§ 所给文本:
..........

1. age of the patient: (1) young, (2) pre-presbyopic, (3) presbyopic
2. spectacle prescription: (1) myope, (2) hypermetrope
3. astigmatic: (1) no, (2) yes
4. tear production rate: (1) reduced, (2) normal
第一列是序号,最后一列是标签,中间是四个特征值。读取:
def file2DataSet(filename):
f = open(filename)
arrayOfLines = f.readlines()
myDataSet = []
for line in arrayOfLines:
line = line.strip()
line = line.replace(" ", " ")
listFromLine = line.split(" ")
myDataSet.append(listFromLine[1:])
return myDataSet
划分数据集
构造决策树需要确定每一层所使用的特征,简单来说就是先判断什么,所以需要通过计算数据集本身的熵,以及根据每个特征划分后的数据集熵,最后通过信息增益确定使用什么特征。
def splitDataSet(dataSet, axis, value): # axis=根据哪个特征划分,value=筛选出该特征符合该值的数据
returnDataSet = []
for row in dataSet:
if row[axis] == value:
reduceRow = row[:axis]
reduceRow.extend(row[axis + 1:])
returnDataSet.append(reduceRow)
return returnDataSet
计算熵
香农熵:
def calcShannonEnt(dataSet):
numberOfRows = len(dataSet)
labelCounts = {}
for row in dataSet:
currentLabel = row[-1]
if currentLabel not in labelCounts.keys():
labelCounts[currentLabel] = 0
labelCounts[currentLabel] += 1
shannonCount = 0
for label in labelCounts:
prob = float(labelCounts[label]) / numberOfRows
shannonCount -= prob * log2(prob)
return shannonCount
选择用于划分的特征
计算各特征的信息增益(分割前后香农熵相减)然后取最大的一个:
def chooseBestFeatureToSplit(dataSet):
numberOfFeatures = len(dataSet[0]) - 1
baseEntropy = calcShannonEnt(dataSet)
bestInfoGain = 0.0
bestFeature = -1
for x in range(numberOfFeatures):
featureList = [row[x + 1] for row in dataSet]
uniqueValue = set(featureList)
newEntropy = 0
for value in uniqueValue:
subDataSet = splitDataSet(dataSet, x + 1, value)
prob = float(len(subDataSet)) / len(dataSet)
newEntropy += prob * calcShannonEnt(subDataSet)
infoGain = baseEntropy - newEntropy
if infoGain > bestInfoGain:
bestInfoGain = infoGain
bestFeature = x + 1
return bestFeature
构造决策树
首先考虑的是叶子节点怎么构造,一共两种情况,第一种是数据集中都是同一个标签了,那就直接返回。
第二种是已经没有特征可以用来继续分割,数据集中只剩下标签,即特征值完全相同的数据中有多种标签。这里可以统计出现次数,直接返回出现最多次数的标签:
def majorityCnt(labels):
labelsCount = {}
for label in labels:
if label not in labelsCount.keys():
labelsCount[label] = 0
labelsCount[label] += 1
sortedLabelsCount = sorted(labelsCount.items(), key=lambda label: label[1], reverse=True)

..........

§ 数据列表:
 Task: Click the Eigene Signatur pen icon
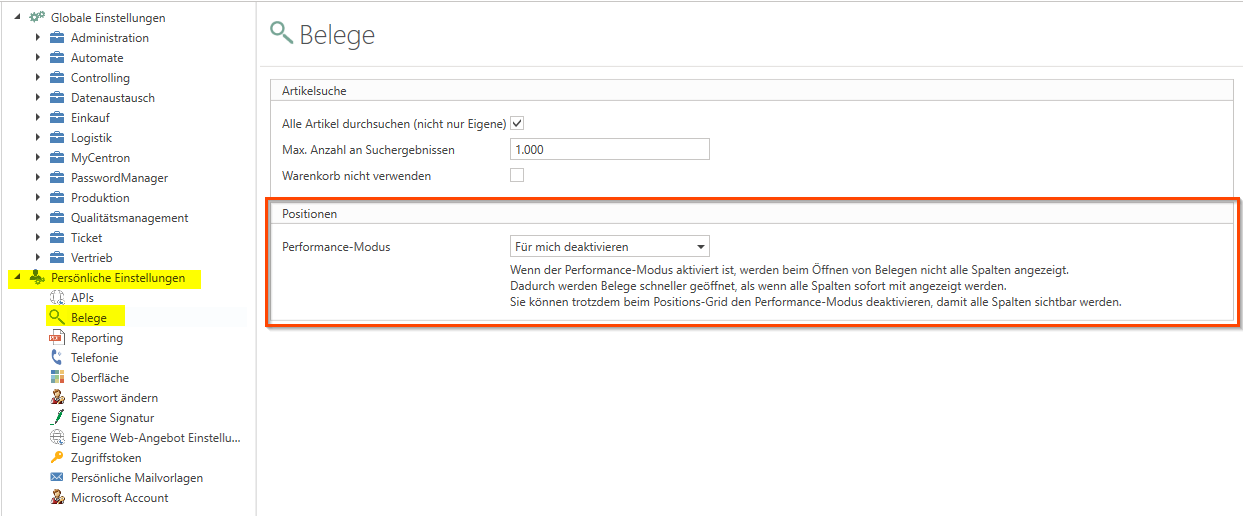pyautogui.click(x=57, y=418)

..........

§ 任务说明:
[1] 根据关于决策树的文本回答以下问题,每题一行:
(a) 数据文件中第一列和最后一列分别是什么?
(b) 选择划分特征时,信息增益是怎样计算的?
(c) 构造叶子节点的第一种情况是什么?
[2] 按照关于决策树的文本,说明为什么需要计算数据集本身的熵以及按各特征划分后的数据集熵。
[3] 从关于决策树的文本的最后一行接着往下写。

§ 各题解答:
[1]
(a) 第一列是序号,最后一列是标签。
(b) 用分割前后的香农熵相减,然后取其中最大的一个。
(c) 数据集中都是同一个标签,此时直接返回。

[2] 构造决策树需要确定每一层使用哪个特征,也就是先判断什么。因此要计算数据集本身的熵和按每个特征划分后的熵,再通过信息增益确定使用的特征。

[3]
return sortedLabelsCount[0][0]
然后建立决策树,注意复制数组时不要直接用:
subLabels = labels
这样就不是复制而是引用,而要写成:
subLabels = labels[:]
决策树:
def createTree(dataSet, features, valueForFeatures, labels):
classList = [row[-1] for row in dataSet]
if classList.count(classList[0]) == len(classList): # 数据集中所有数据都是同一个标签
return labels[int(classList[0]) - 1]
if len(dataSet[0]) == 1: # 数据集只剩下标签没有特征
return labels[majorityCnt(classList) - 1]
bestFeature = chooseBestFeatureToSplit(dataSet)
bestFeatureLabel = features[bestFeature]
myTree = {bestFeatureLabel:{}}
realValueForThisFeature = valueForFeatures[bestFeature]
del(features[bestFeature])
del(valueForFeatures[bestFeature])
featureValues = [row[bestFeature] for row in dataSet]
uniqueValue = set(featureValues)
for value in uniqueValue:
subFeatures = features[:]
subRealValueForFeatures = valueForFeatures[:]
realValue = realValueForThisFeature[int(value) - 1]
myTree[bestFeatureLabel][realValue] = createTree(splitDataSet(dataSet, bestFeature, value), subFeatures, subRealValueForFeatures, labels)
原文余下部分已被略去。